They say ‘the client is always right,’ especially for business start-ups that are still trying to build a portfolio and a decent profit margin. However, there are cases when you need to drop an account because it takes away time and resources away from either nurturing good clients or looking for better ones.
So how do you know when it’s time to say, ‘Enough is enough!’ and drop a client from your list? There is no hard-and-fast rule—only you can appropriately weigh the business you get from a client, and what he demands from you—but these questions can help you assess the situation and decide, ‘It’s not worth it anymore.’
1. Is he asking for an unreasonable discount?
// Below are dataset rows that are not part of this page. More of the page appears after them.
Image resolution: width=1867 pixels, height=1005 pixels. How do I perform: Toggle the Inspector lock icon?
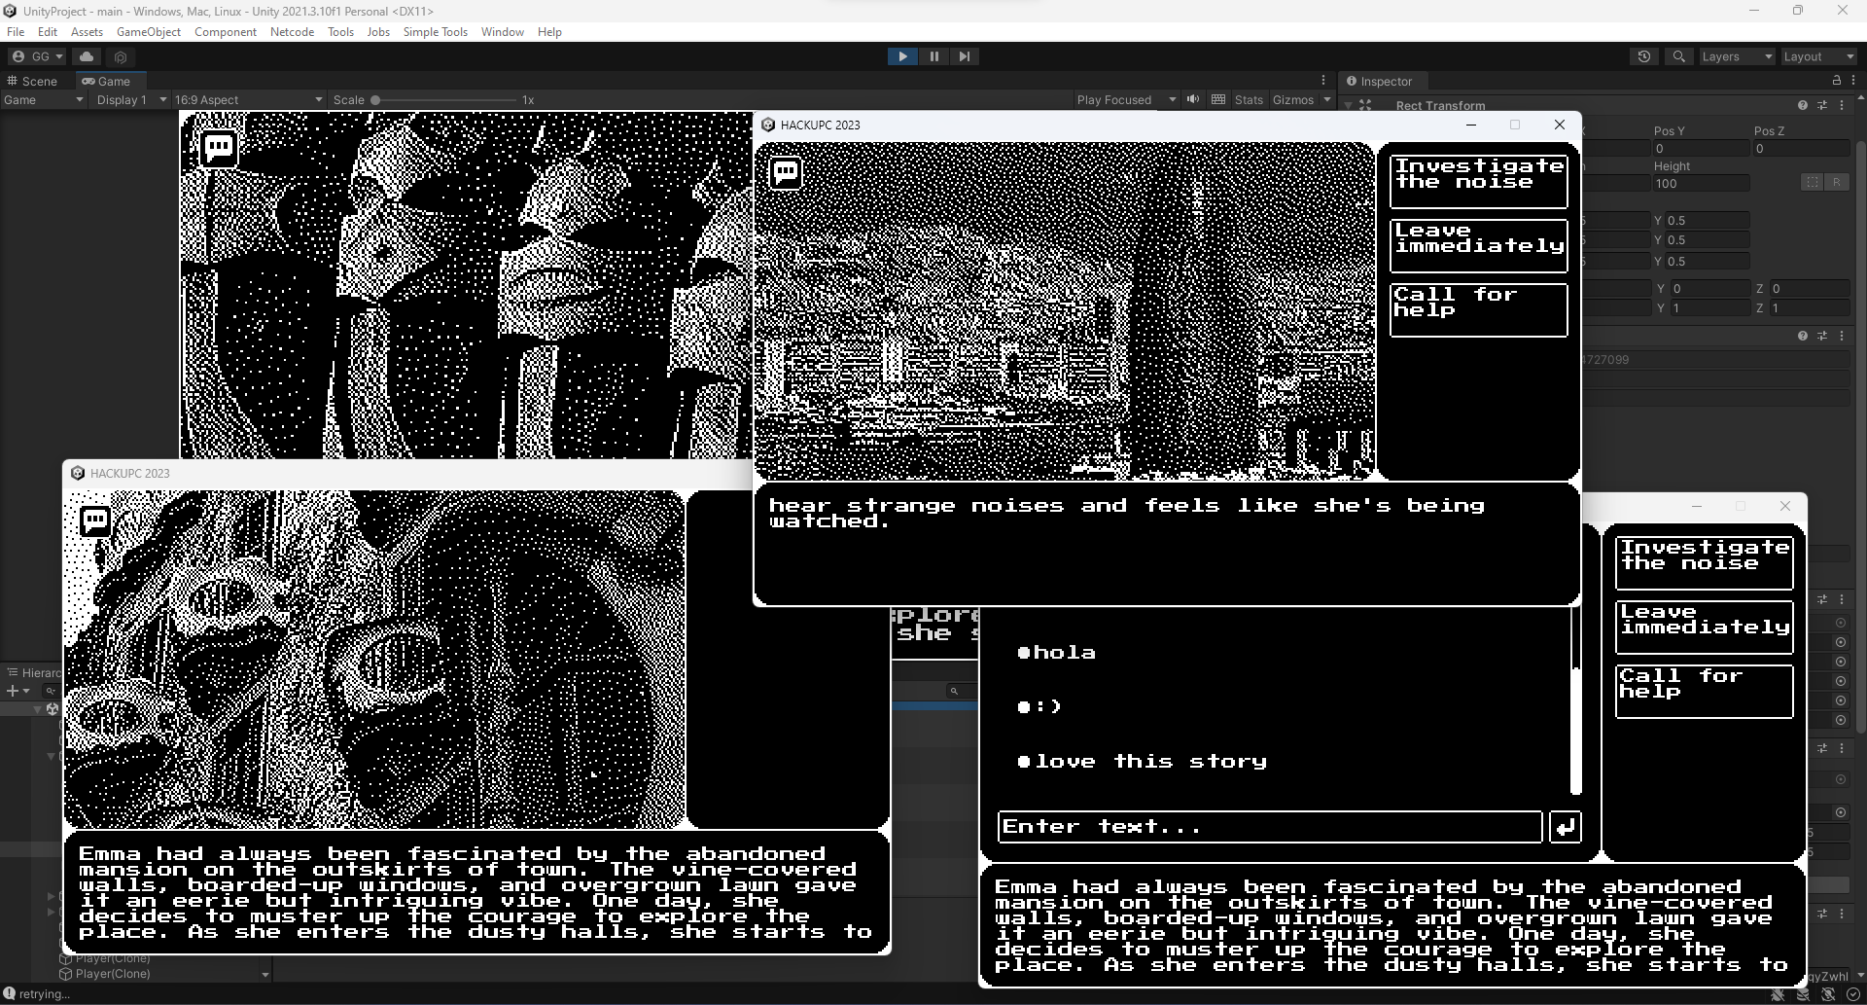point(1837,81)
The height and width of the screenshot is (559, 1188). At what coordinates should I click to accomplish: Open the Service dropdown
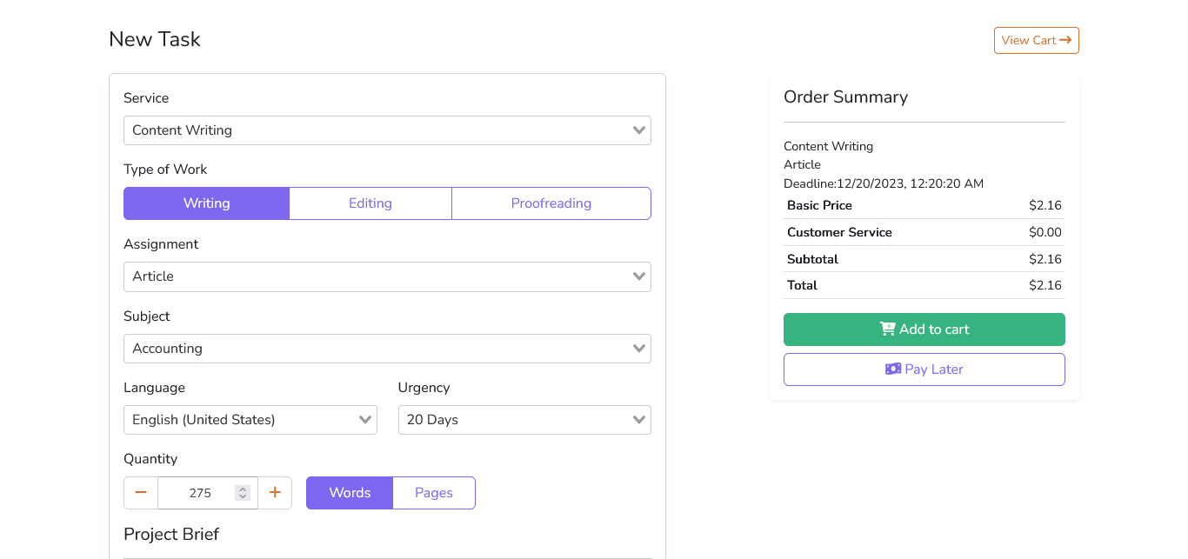click(x=387, y=130)
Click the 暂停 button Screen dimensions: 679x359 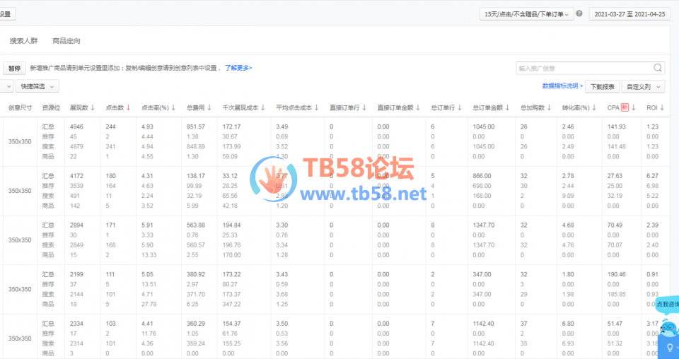point(13,69)
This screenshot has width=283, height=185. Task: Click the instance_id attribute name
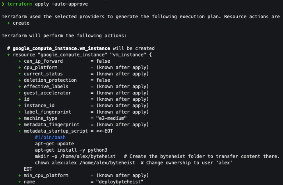[x=40, y=106]
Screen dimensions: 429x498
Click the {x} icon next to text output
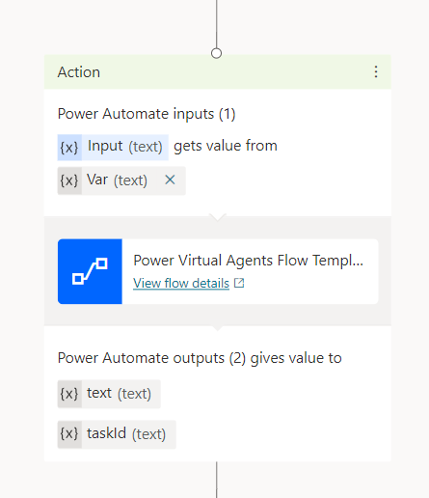[69, 394]
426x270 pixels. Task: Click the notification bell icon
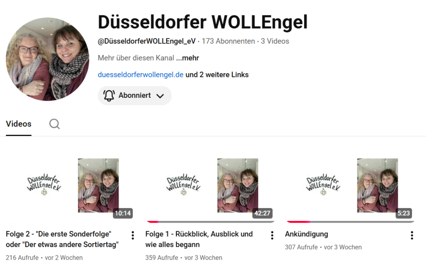(109, 96)
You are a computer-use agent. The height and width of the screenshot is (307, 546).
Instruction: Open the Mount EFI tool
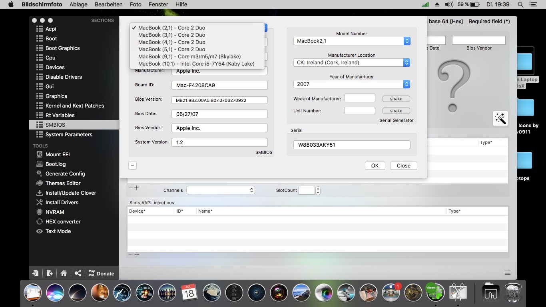click(x=58, y=154)
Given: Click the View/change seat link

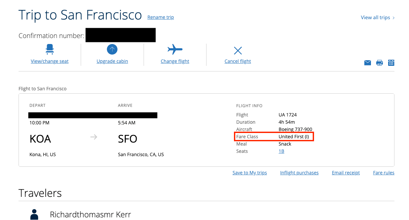Looking at the screenshot, I should [x=50, y=61].
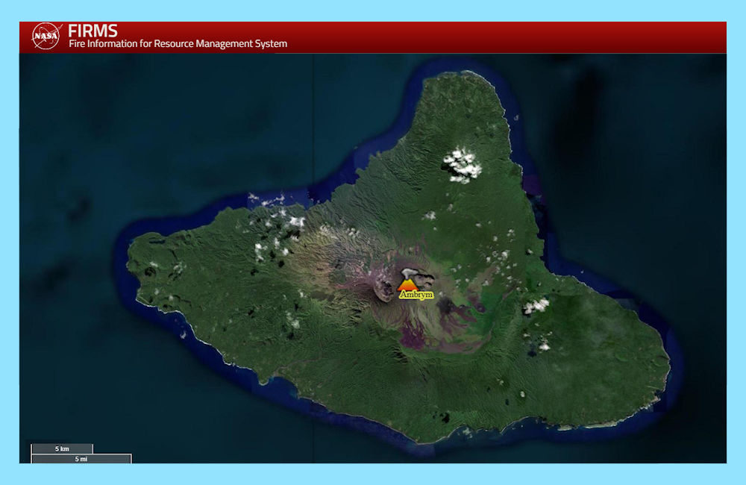Click the 5 km scale bar
The height and width of the screenshot is (485, 746).
click(x=62, y=448)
You’re running a business, not a charity. You need to watch your bottom line, and that includes maintaining a particular price. Now it’s normal for clients to try to haggle for a discount. However, you need to set a ‘floor price’ which you never, ever cross—not just to protect your profit margin, but your other customers. They’ll get pretty mad if they find out that they’re paying far more than everybody else. By giving in to one customer, you’re actually penalizing your other clients for not demanding a lower price.
The only way around this is to give discounts only if you get a good deal in return. For example, you may establish a ‘bulk’ rate for a minimum order. Or, you haggle for better payment terms, a tie-up with free advertising, or other items that can improve your business.
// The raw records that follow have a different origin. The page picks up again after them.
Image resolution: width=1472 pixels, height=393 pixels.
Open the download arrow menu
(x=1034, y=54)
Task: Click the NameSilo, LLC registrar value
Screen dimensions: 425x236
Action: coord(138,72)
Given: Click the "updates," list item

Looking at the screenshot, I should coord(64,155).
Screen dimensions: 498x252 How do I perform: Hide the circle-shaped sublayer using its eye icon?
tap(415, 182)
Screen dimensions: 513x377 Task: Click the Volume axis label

2. Is he demanding proprietary information?
No client is worth risking the trust of your other clients or the reputation of your company. So, step away the minute a customer starts fishing for inside information on his competitors (this includes the items in this list). You can politely say, ‘I am not at liberty to divulge that data. Our company policy is that we protect the privacy of all dealings with our customers. We’d never give them information about you.’
Besides, saying yes will actually backfire, since he can’t trust you either to keep his information private. Chances are, he’s after a ‘quick deal’ not a long-term relationship with your company—and in the end, you’ll be losing both him and your other customers.
3. Is he rude to you or your employees?
Let’s face it, some clients feel that they can treat everybody like trash just because you’re under their contract. They can yell, curse, put you and your employees down, and even make sexual comments and advances.
Don’t put up with that. This type of client will never reward your ‘loyalty’ but will consistently belittle your services and make everyone feel that he’s doing you a favor by giving you his business. Plus, your company morale will go down. You may lose good employees, or lose their respect. ‘My boss is a whuss!’ they’ll think, and you lose the ability to lead them and earn their confidence and trust.
4. Is he asking for a bribe?
You may be dealing with a middle-manager who asks for cash (or any other kind of payoff) to approve a deal or ‘protect business interests.’ Others may want a cut of the profits or ask you to pad a deal and give him the amount in return for his ‘support.’
You may justify this by thinking that everyone in the industry does this, but even if that were true, it’s a risk that’s too great to take. In the event of an expose, your name and the company’s reputation could be drawn into a messy scandal, especially if the investigation gets media attention. Plus, it sets a precedent and puts you in a vulnerable position. Your ‘insider’ can easily come back and bribe you again—this time for keeping quiet about your negotiations. It’s just not worth it.
5. Does he renege on contracts and agreements?
The minute a client backs out of an agreement, or flakes in the middle of the deal, you need to cut off ties. The contract protects you and your business interests. By giving this client a ‘second chance’ you are gambling your profits—because what would stop him from doing it again? Plus, consider opportunity cost. Why put company time and resources on an account that has proven to be ‘unstable?’
The only exception to this rule is if you have had a good history with a client, and the agreement was broken for a good reason. Look at how the client handled it, too. Did he apologize for the problem and make an effort to explain what happened? Is there sincere desire to resolve it? Even good companies occasionally go through cash shortages, and if you have enough goodwill between you—for example, several years of partnership and a good reason to protect future business, once the client has fixed its cash flow problem—then you can take the chance.
However, you still need to protect your profit margin. Sit down with your accountant and your client to find ways to recoup costs or work out a mutually beneficial pricing or servicing scheme.